Un giorno fra la gente corse voce che da poco tempo qualcuno era venuto ad abitare nelle rovine. Molto giovane, una bambina, si supponeva. Non si poteva dirlo con esattezza perché vestiva in modo abbastanza bizzarro. Si chiamava Momo o qualcosa di simile.
L’aspetto di Momo era davvero insolito e forse poteva allarmare quelle persone che danno molta importanza all’ordine e alla pulizia. Era piccola e magrolina, di modo che, anche con la migliore buona volontà, non si poteva decidere se avesse otto oppure dieci anni. Aveva una testa ricciuta nera come la pece, palesemente mai sfiorata da pettini o forbici.
Aveva grandi vividi meravigliosi occhi del pari neri come la pece, e i piedi dello stesso colore perché andava quasi sempre scalza.
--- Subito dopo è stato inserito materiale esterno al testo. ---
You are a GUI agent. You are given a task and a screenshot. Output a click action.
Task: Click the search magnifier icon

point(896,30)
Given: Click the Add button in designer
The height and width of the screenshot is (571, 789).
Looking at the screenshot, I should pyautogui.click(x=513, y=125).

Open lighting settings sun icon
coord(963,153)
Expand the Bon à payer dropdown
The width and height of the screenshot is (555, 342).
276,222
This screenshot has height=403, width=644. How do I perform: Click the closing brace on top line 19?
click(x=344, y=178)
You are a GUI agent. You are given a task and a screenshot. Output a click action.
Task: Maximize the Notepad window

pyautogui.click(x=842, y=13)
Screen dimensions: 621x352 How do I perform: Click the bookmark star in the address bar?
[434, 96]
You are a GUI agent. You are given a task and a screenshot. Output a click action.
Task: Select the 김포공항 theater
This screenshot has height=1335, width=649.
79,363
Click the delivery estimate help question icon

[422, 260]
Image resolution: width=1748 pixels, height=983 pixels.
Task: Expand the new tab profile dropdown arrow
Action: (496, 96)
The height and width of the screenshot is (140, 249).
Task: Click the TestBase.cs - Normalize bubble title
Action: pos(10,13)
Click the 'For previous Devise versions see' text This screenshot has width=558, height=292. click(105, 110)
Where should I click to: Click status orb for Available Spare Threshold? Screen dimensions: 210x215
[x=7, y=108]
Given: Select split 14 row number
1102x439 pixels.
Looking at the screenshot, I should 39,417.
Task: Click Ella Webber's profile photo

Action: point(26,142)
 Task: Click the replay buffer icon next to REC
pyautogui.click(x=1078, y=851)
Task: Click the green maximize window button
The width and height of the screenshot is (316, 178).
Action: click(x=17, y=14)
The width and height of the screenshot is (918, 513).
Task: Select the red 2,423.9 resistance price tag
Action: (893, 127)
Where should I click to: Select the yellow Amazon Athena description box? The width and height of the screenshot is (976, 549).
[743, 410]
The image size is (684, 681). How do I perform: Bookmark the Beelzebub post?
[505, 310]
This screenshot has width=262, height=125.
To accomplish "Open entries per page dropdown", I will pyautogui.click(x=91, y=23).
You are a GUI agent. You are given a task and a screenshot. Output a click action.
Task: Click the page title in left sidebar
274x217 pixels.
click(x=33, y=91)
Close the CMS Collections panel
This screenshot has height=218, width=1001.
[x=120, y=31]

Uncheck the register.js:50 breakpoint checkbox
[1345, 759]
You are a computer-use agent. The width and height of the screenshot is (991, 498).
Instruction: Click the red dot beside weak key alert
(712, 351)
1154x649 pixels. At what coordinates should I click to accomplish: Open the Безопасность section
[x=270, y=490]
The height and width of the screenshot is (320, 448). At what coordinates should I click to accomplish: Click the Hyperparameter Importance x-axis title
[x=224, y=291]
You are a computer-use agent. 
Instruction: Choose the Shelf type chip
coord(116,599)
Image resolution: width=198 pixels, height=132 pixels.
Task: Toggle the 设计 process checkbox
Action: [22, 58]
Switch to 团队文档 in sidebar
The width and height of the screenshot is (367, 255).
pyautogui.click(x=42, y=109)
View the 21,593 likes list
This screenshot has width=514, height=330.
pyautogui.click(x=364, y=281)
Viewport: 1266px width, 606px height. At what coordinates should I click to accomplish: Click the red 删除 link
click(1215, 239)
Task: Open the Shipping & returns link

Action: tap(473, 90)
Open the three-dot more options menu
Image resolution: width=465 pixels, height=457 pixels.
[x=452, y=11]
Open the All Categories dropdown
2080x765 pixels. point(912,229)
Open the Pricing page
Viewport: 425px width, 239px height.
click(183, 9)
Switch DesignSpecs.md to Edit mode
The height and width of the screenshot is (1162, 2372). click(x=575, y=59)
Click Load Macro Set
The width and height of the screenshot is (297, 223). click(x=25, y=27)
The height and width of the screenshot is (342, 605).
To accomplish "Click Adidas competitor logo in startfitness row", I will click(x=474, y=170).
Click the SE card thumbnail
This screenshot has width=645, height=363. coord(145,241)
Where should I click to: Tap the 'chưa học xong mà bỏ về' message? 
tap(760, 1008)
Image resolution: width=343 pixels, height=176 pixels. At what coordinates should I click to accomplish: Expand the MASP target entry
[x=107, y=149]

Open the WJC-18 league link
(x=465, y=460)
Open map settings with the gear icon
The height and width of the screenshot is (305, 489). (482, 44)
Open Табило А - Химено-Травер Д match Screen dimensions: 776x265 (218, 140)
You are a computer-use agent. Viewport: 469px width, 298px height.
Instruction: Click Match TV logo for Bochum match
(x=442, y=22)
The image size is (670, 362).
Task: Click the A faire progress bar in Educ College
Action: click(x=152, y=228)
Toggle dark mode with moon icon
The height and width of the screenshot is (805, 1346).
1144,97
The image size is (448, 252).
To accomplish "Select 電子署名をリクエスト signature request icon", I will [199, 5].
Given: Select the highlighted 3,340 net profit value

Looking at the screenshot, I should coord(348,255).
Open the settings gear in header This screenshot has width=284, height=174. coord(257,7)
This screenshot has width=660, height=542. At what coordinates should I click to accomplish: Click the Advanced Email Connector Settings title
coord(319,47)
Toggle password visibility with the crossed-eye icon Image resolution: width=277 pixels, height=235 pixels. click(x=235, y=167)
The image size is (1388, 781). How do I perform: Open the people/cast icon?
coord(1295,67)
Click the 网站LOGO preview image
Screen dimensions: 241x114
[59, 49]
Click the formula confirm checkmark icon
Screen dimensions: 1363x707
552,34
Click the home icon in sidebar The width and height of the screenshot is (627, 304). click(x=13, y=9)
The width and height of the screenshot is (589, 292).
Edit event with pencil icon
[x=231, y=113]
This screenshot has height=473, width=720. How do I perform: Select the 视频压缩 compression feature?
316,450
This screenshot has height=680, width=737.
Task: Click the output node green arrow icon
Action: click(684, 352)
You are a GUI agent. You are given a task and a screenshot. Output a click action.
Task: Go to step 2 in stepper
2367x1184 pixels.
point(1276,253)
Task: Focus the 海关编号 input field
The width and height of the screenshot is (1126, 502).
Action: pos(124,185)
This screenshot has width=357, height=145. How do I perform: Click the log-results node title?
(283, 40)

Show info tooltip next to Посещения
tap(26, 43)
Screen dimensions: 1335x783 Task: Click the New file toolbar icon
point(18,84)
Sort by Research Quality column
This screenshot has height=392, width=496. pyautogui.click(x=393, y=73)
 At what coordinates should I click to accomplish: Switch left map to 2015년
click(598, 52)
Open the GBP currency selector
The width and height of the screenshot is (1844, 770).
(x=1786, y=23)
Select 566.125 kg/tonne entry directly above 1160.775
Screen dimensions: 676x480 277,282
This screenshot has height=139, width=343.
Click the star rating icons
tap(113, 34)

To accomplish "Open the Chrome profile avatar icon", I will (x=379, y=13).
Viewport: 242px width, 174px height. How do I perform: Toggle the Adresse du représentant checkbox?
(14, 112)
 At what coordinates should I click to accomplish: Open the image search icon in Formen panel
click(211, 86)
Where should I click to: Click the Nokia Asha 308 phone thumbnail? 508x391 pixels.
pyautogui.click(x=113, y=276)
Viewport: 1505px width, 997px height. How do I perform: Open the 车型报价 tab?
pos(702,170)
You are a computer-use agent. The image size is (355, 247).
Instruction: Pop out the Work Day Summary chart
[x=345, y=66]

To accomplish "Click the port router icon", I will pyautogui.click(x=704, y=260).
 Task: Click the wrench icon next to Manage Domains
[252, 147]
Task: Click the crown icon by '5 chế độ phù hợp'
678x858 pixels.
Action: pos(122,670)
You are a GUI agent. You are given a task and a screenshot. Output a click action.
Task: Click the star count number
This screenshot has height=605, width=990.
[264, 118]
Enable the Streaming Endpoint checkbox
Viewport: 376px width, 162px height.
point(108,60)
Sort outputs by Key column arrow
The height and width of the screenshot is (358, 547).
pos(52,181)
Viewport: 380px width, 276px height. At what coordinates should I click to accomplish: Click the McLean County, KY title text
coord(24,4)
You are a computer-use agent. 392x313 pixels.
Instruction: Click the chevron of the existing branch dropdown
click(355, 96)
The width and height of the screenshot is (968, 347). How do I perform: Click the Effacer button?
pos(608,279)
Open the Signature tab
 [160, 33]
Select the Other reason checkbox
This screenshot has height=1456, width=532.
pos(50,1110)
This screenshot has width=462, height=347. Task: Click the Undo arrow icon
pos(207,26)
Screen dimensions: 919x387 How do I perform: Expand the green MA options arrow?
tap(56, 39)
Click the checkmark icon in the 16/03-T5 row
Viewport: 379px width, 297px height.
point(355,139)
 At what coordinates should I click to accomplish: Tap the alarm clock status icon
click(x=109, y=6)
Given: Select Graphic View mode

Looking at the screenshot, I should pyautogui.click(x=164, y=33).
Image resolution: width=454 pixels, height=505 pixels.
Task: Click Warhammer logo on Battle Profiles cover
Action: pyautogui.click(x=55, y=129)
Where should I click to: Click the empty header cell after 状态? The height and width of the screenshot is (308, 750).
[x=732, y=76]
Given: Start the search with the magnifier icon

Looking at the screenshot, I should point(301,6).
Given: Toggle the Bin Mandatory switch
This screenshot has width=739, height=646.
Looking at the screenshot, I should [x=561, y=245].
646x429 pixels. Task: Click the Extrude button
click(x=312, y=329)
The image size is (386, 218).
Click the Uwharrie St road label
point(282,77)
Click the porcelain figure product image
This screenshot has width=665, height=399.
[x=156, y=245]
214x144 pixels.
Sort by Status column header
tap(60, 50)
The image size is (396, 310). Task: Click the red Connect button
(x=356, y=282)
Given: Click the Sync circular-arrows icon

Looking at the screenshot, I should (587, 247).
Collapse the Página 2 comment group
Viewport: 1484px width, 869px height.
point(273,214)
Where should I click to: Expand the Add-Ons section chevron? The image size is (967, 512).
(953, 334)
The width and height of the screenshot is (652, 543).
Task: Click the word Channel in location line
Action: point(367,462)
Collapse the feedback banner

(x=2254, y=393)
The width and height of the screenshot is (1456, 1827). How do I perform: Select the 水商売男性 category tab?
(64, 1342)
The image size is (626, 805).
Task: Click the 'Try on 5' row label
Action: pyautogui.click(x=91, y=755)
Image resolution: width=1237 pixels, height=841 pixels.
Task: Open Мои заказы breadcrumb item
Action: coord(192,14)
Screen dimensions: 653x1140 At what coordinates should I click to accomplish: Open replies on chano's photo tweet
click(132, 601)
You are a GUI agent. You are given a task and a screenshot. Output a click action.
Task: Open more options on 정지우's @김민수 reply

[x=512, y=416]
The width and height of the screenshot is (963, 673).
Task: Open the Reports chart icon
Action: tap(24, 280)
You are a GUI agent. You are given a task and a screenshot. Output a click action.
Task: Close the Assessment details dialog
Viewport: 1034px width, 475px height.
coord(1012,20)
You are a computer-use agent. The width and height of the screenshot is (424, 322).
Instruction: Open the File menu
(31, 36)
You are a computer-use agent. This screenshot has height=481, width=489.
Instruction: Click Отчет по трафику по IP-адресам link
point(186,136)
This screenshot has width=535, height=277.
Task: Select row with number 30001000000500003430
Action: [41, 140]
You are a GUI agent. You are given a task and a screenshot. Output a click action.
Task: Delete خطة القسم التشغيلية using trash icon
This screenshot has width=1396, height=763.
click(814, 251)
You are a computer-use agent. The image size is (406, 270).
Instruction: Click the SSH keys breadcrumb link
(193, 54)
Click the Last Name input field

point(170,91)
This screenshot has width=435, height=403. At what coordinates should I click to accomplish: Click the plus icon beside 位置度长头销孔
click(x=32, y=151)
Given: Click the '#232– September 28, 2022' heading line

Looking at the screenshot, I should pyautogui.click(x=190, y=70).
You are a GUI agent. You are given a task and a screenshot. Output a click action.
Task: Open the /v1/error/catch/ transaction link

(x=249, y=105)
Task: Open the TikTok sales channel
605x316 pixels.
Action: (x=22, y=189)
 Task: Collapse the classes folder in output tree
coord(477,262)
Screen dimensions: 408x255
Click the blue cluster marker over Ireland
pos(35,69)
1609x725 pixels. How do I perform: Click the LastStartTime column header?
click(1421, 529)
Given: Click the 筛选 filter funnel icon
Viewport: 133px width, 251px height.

Soltanto in inverno, e non sempre, portava scarpe, spaiate di colore e di forma e per di più troppo larghe. Perché Momo non possedeva niente all’infuori di quel che trovava qua e là o che le regalavano.
La sottana, che le arrivava alle caviglie, era un complesso di toppe variopinte di tessuti d’ogni genere.
E sopra la gonna portava una vecchia giacca maschile lunga e larga, con le maniche di molto rimboccate ai polsi: Momo non voleva accorciarle perché era previdente e sapeva che sarebbe cresciuta ancora. E chissà se mai avrebbe potuto trovare un’altra giacca così bella e con tante tasche così pratiche.